(Lines excerpted from a collection)
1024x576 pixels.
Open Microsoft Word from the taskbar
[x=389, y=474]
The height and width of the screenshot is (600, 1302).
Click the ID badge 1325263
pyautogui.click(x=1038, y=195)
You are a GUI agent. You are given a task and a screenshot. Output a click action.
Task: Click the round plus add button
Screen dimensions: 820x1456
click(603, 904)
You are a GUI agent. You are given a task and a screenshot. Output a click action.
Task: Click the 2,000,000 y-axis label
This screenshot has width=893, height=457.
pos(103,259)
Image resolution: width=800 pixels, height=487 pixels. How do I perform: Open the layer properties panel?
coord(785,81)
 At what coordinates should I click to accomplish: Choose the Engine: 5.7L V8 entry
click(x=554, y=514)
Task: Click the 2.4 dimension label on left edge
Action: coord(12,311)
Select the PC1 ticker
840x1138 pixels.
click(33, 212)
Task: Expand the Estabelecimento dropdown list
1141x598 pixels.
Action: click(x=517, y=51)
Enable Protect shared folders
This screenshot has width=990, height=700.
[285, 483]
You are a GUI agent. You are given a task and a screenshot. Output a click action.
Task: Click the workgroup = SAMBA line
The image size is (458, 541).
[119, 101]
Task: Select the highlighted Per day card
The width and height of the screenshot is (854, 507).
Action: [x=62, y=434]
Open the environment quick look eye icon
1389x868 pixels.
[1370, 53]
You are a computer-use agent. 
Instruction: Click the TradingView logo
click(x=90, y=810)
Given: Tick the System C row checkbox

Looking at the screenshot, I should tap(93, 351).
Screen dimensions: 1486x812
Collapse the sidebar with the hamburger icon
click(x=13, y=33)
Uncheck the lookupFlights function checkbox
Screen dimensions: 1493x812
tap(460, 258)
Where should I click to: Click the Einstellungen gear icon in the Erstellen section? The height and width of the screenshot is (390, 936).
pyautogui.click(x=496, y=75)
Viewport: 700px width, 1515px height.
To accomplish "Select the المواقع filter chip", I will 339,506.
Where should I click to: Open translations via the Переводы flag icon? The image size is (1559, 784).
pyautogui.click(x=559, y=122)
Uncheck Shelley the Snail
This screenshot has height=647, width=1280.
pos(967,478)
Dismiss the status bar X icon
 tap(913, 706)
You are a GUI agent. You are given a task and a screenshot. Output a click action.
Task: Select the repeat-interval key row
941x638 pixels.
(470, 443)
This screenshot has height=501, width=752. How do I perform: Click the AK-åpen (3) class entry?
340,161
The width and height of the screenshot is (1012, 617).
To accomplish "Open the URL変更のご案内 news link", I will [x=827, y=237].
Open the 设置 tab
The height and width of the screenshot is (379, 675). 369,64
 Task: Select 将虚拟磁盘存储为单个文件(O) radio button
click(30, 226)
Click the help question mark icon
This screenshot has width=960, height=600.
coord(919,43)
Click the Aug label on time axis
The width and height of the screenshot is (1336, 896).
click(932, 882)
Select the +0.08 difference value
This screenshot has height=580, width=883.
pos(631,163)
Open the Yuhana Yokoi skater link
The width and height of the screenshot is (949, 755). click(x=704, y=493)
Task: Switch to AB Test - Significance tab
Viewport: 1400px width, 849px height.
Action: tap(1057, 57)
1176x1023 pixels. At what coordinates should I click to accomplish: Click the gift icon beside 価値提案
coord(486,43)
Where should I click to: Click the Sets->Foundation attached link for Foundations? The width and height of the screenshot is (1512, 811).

### What you have to do
Arrange the lines above as a Markdown table with two columns, Number and Line, giving each line its own numbered row and leaving out blank lines.

### Solution to this exercise
| Number | Line |
|---|---|
| 1 | 1024x576 pixels. |
| 2 | Open Microsoft Word from the taskbar |
| 3 | [x=389, y=474] |
| 4 | The height and width of the screenshot is (600, 1302). |
| 5 | Click the ID badge 1325263 |
| 6 | pyautogui.click(x=1038, y=195) |
| 7 | You are a GUI agent. You are given a task and a screenshot. Output a click action. |
| 8 | Task: Click the round plus add button |
| 9 | Screen dimensions: 820x1456 |
| 10 | click(603, 904) |
| 11 | You are a GUI agent. You are given a task and a screenshot. Output a click action. |
| 12 | Task: Click the 2,000,000 y-axis label |
| 13 | This screenshot has width=893, height=457. |
| 14 | pos(103,259) |
| 15 | Image resolution: width=800 pixels, height=487 pixels. How do I perform: Open the layer properties panel? |
| 16 | coord(785,81) |
| 17 |  At what coordinates should I click to accomplish: Choose the Engine: 5.7L V8 entry |
| 18 | click(x=554, y=514) |
| 19 | Task: Click the 2.4 dimension label on left edge |
| 20 | Action: coord(12,311) |
| 21 | Select the PC1 ticker |
| 22 | 840x1138 pixels. |
| 23 | click(33, 212) |
| 24 | Task: Expand the Estabelecimento dropdown list |
| 25 | 1141x598 pixels. |
| 26 | Action: click(x=517, y=51) |
| 27 | Enable Protect shared folders |
| 28 | This screenshot has width=990, height=700. |
| 29 | [285, 483] |
| 30 | You are a GUI agent. You are given a task and a screenshot. Output a click action. |
| 31 | Task: Click the workgroup = SAMBA line |
| 32 | The image size is (458, 541). |
| 33 | [119, 101] |
| 34 | Task: Select the highlighted Per day card |
| 35 | The width and height of the screenshot is (854, 507). |
| 36 | Action: [x=62, y=434] |
| 37 | Open the environment quick look eye icon |
| 38 | 1389x868 pixels. |
| 39 | [1370, 53] |
| 40 | You are a computer-use agent.  |
| 41 | Instruction: Click the TradingView logo |
| 42 | click(x=90, y=810) |
| 43 | Given: Tick the System C row checkbox |
| 44 | Looking at the screenshot, I should tap(93, 351). |
| 45 | Screen dimensions: 1486x812 |
| 46 | Collapse the sidebar with the hamburger icon |
| 47 | click(x=13, y=33) |
| 48 | Uncheck the lookupFlights function checkbox |
| 49 | Screen dimensions: 1493x812 |
| 50 | tap(460, 258) |
| 51 | Where should I click to: Click the Einstellungen gear icon in the Erstellen section? The height and width of the screenshot is (390, 936). |
| 52 | pyautogui.click(x=496, y=75) |
| 53 | Viewport: 700px width, 1515px height. |
| 54 | To accomplish "Select the المواقع filter chip", I will 339,506. |
| 55 | Where should I click to: Open translations via the Переводы flag icon? The image size is (1559, 784). |
| 56 | pyautogui.click(x=559, y=122) |
| 57 | Uncheck Shelley the Snail |
| 58 | This screenshot has height=647, width=1280. |
| 59 | pos(967,478) |
| 60 | Dismiss the status bar X icon |
| 61 |  tap(913, 706) |
| 62 | You are a GUI agent. You are given a task and a screenshot. Output a click action. |
| 63 | Task: Select the repeat-interval key row |
| 64 | 941x638 pixels. |
| 65 | (470, 443) |
| 66 | This screenshot has height=501, width=752. How do I perform: Click the AK-åpen (3) class entry? |
| 67 | 340,161 |
| 68 | The width and height of the screenshot is (1012, 617). |
| 69 | To accomplish "Open the URL変更のご案内 news link", I will [x=827, y=237]. |
| 70 | Open the 设置 tab |
| 71 | The height and width of the screenshot is (379, 675). 369,64 |
| 72 |  Task: Select 将虚拟磁盘存储为单个文件(O) radio button |
| 73 | click(30, 226) |
| 74 | Click the help question mark icon |
| 75 | This screenshot has width=960, height=600. |
| 76 | coord(919,43) |
| 77 | Click the Aug label on time axis |
| 78 | The width and height of the screenshot is (1336, 896). |
| 79 | click(932, 882) |
| 80 | Select the +0.08 difference value |
| 81 | This screenshot has height=580, width=883. |
| 82 | pos(631,163) |
| 83 | Open the Yuhana Yokoi skater link |
| 84 | The width and height of the screenshot is (949, 755). click(x=704, y=493) |
| 85 | Task: Switch to AB Test - Significance tab |
| 86 | Viewport: 1400px width, 849px height. |
| 87 | Action: tap(1057, 57) |
| 88 | 1176x1023 pixels. At what coordinates should I click to accomplish: Click the gift icon beside 価値提案 |
| 89 | coord(486,43) |
| 90 | Where should I click to: Click the Sets->Foundation attached link for Foundations? The width and height of the screenshot is (1512, 811). |